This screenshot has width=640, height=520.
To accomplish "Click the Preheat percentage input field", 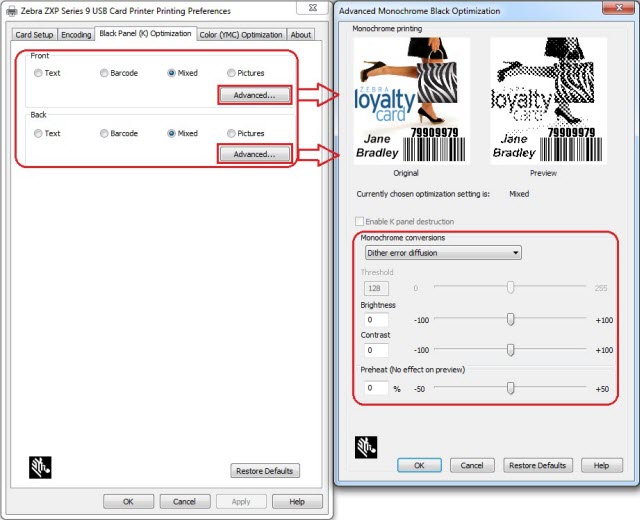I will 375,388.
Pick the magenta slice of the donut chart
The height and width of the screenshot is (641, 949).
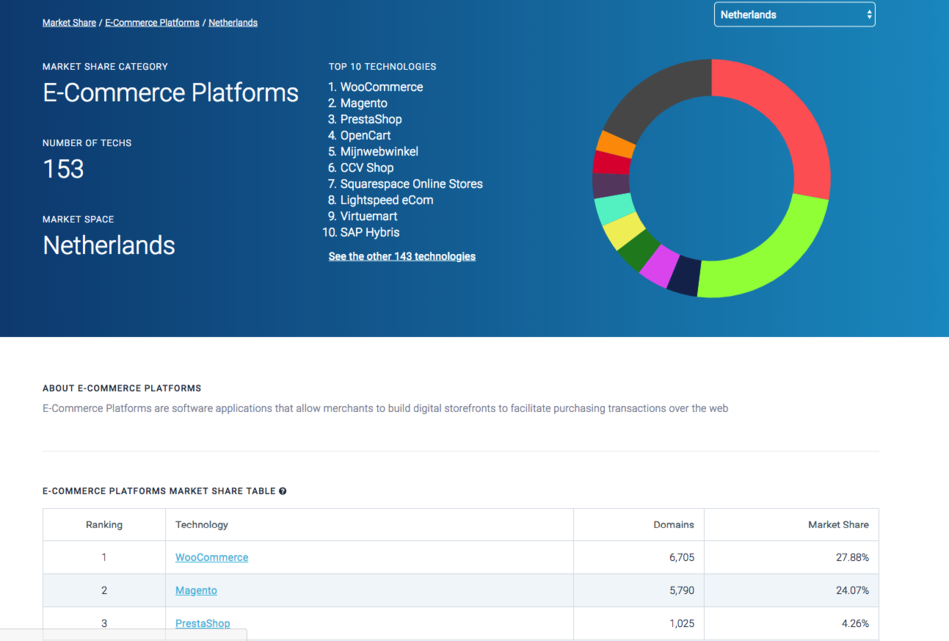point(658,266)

---

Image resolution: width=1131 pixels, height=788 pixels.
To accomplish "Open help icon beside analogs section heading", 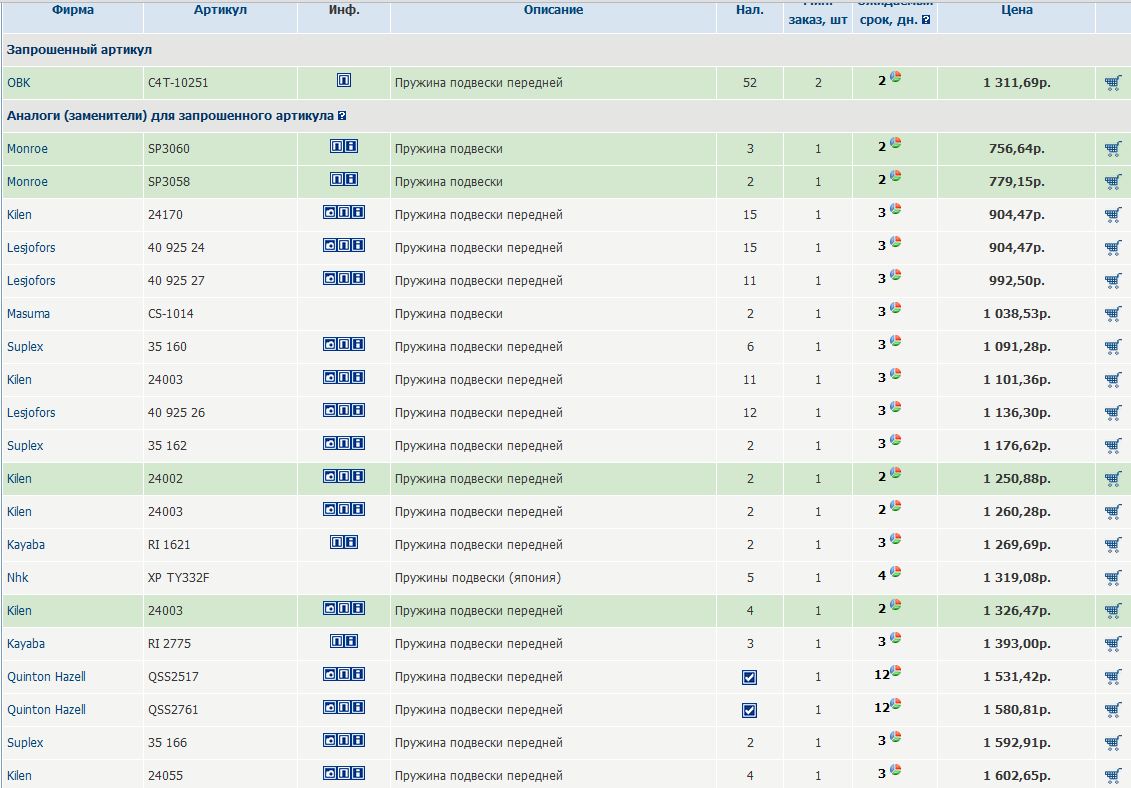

Written task
Pick out every line of the material above that contains the string "height", matching case exactly, and copy each of those lines in full.

Answer to the exercise
This screenshot has width=640, height=520.
The height and width of the screenshot is (641, 949).
Image resolution: width=1131 pixels, height=788 pixels.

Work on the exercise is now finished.